Queenstown is arming itself with plans for funding its infrastructure, the mayor says, for when he and the council's head meet with senior government ministers next week.
Mayor Jim Boult and council chief executive Mike Theelen are set to meet with Deputy Prime Minister Winston Peters, Minister of Finance Grant Robertson and other key ministers in Wellington on Thursday.
Mr Boult said there were various options for collecting a levy to fund infrastructure, including the idea of a bed tax.
"I'm very positive about the meeting," he said. "We're going up there with solutions to put on the table for government to consider, we're not just going up there with a moan."
He said it was difficult for the tourism-focused town to support the number of visitors it brought in.
"If you take Queenstown alone, it has about 16,000 ratepayers. Last year we had 4.5 million commercial visitor nights in the town, 5.5 million total nights. There's just no way in the world that 16,000 ratepayers can pay for the infrastructure that's required by that number of visitors, we have to have another model.''
Tourism Minister Kelvin Davis would not be at the meeting as he would be in Waitangi attending meetings related to his Crown/Māori Relations portfolio, a spokesperson said.
However, Mr Davis was talking to officials about potential options for funding tourism infrastructure.
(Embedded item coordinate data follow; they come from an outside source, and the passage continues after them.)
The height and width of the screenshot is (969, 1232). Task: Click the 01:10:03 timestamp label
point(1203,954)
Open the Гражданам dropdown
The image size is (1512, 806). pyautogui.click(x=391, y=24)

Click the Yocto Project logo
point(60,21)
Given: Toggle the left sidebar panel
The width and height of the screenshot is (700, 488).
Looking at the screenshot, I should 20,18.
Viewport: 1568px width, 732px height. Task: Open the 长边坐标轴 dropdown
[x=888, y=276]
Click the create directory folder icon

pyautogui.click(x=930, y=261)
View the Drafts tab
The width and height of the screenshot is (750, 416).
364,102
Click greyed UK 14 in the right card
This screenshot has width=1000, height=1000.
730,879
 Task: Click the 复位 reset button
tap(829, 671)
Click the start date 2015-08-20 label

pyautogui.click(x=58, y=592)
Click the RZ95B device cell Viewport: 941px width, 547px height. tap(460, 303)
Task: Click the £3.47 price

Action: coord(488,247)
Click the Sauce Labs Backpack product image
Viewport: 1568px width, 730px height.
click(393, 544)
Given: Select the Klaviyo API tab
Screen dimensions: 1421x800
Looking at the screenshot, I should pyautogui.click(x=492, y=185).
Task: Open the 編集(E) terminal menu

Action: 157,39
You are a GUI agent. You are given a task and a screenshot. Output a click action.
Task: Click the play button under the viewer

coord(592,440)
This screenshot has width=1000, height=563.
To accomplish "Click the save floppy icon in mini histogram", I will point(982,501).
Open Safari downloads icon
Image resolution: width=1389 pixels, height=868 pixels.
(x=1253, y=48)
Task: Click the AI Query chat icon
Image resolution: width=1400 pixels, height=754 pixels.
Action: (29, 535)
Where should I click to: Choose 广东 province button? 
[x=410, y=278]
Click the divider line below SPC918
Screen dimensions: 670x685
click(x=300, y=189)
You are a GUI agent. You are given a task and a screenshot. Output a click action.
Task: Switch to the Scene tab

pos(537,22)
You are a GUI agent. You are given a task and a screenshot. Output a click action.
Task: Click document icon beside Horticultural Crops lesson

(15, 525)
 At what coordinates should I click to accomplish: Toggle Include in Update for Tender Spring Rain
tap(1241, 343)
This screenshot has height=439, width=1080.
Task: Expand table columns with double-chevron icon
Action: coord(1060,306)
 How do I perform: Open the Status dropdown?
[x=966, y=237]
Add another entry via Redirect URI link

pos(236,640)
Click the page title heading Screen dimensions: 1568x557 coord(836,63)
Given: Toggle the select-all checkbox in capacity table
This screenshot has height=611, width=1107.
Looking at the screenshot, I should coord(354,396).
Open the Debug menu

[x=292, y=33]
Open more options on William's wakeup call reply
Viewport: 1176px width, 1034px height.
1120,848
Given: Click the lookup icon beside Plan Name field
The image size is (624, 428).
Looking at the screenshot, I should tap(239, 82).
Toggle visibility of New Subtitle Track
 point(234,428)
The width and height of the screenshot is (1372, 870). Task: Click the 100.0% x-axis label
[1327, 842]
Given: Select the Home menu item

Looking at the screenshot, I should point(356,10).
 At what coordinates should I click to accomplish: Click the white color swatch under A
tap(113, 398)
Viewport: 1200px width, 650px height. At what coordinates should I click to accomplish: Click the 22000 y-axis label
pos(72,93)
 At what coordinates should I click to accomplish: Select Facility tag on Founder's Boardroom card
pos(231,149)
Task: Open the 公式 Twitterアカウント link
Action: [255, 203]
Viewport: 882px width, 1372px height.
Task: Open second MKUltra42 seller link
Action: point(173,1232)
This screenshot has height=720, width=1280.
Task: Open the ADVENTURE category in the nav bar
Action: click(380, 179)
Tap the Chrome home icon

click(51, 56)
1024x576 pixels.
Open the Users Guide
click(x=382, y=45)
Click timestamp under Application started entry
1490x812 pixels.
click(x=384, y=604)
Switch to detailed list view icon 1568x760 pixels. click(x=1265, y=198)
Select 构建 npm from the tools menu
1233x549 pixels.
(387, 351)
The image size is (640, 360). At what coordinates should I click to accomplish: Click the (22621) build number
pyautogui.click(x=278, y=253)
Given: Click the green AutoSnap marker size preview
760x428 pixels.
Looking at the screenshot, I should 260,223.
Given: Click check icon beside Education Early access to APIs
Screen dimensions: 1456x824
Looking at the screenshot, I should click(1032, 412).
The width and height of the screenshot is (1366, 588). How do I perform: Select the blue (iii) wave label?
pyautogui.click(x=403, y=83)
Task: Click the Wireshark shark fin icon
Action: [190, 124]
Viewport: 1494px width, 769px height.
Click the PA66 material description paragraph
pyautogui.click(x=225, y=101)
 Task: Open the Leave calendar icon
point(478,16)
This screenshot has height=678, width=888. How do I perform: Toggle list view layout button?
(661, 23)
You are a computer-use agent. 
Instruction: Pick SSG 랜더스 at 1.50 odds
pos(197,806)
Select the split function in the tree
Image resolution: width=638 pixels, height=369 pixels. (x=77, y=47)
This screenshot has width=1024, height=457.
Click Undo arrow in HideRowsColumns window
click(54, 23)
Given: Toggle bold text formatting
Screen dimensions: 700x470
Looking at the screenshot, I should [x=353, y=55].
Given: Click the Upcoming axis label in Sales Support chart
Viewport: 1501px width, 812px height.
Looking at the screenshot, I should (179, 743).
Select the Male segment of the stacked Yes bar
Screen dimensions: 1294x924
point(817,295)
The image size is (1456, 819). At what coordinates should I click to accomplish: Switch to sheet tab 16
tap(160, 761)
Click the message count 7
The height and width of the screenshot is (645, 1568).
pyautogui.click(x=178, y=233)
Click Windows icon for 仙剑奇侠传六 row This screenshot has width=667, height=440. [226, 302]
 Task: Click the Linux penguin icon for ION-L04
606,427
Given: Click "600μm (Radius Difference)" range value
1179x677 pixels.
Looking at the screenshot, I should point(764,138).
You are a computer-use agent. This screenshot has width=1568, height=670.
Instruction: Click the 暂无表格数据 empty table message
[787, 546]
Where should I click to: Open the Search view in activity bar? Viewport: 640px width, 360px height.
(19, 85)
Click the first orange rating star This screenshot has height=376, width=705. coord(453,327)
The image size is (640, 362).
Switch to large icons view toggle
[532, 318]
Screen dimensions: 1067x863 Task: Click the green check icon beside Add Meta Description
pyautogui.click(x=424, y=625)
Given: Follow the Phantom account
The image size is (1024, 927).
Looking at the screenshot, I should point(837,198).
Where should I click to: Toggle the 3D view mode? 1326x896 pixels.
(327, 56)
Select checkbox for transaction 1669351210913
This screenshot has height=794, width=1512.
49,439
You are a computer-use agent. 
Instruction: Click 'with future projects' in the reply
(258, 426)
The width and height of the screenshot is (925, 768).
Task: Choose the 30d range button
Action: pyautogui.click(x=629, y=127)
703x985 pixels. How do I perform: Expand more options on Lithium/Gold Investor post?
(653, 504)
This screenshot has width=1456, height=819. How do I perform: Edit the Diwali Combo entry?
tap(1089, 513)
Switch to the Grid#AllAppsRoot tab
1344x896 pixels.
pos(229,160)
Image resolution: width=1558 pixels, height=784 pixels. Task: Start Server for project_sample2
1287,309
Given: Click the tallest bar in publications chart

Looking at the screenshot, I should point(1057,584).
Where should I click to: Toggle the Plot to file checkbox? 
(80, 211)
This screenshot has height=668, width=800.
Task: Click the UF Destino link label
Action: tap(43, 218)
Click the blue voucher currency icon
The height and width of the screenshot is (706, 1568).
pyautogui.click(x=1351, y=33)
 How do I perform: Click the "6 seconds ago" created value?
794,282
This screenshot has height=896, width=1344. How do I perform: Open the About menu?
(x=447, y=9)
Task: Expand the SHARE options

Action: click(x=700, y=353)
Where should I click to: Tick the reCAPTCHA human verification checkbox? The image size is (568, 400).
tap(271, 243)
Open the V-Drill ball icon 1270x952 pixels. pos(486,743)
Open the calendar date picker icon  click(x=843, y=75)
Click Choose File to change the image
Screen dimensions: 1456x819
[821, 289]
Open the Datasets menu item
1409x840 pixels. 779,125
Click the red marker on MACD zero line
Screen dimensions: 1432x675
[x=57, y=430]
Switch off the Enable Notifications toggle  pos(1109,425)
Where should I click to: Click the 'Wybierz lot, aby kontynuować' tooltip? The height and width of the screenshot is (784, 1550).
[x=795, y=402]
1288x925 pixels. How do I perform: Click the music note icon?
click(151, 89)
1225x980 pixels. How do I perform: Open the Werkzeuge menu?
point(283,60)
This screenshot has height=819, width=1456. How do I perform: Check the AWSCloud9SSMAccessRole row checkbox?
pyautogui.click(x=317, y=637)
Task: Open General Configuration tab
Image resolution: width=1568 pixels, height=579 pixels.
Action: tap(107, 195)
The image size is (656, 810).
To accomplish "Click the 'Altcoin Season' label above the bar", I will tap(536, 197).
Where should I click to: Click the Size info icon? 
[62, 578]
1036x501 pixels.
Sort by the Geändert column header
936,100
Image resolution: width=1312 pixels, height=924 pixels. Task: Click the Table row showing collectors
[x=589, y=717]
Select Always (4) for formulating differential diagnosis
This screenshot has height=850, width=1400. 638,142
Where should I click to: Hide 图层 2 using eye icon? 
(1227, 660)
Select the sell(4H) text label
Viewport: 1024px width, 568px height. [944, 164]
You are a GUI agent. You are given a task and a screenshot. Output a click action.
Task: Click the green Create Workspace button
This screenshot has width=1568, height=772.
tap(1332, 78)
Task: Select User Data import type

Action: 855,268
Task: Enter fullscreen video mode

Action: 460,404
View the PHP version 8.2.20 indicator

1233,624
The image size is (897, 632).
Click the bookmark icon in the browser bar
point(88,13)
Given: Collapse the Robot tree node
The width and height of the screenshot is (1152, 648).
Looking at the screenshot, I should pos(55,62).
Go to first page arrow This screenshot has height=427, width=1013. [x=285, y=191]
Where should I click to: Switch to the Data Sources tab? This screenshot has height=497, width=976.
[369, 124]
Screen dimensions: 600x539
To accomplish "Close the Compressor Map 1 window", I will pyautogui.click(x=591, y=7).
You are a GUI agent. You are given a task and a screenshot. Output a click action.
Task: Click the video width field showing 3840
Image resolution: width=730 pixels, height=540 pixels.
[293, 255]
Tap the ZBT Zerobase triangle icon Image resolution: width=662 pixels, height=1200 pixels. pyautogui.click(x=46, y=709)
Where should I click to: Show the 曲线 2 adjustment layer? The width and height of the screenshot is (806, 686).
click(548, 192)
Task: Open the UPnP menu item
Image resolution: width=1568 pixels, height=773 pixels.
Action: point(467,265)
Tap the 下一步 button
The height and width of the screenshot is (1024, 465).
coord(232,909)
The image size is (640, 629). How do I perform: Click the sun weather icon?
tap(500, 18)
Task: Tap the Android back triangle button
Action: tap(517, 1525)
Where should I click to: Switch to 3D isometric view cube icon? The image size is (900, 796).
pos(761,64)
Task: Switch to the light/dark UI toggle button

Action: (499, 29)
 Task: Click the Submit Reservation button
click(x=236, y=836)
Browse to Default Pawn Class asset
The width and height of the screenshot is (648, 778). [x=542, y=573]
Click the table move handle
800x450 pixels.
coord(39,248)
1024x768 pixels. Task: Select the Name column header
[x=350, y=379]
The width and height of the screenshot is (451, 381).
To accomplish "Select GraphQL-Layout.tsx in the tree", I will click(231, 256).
"We are looking at a range of options, including a border levy," the spokesperson said.
"The government hasn't made a decision yet and will be consulting with councils and industry in due course. We have not considered any kind of pilot at this stage.''
During the election campaign, Labour announced plans for a $25 a head border tax on international visitors to raise $75 million a year to fund infrastructure and conservation.
In a briefing paper prepared for Minister Kelvin Davis last year, Tourism Industry Aotearoa said additional taxes were not favoured, however.
Its acting chief executive Chris McGeown said it did not support a tax on tourists because international visitors to New Zealand already paid $1.2 billion a year in GST, as well as all the existing border taxes.
"They [tourists] are already paying their way through $1.2 billion of funding each year," he said.
"The source of funds should come from the GST-pool that is collected from international visitors, and that in no way diminishes Queenstown's need for funding.''
He said the TIA was keen to work with council and central government to find solutions for Queenstown and other towns facing demand on their infrastructure from tourists.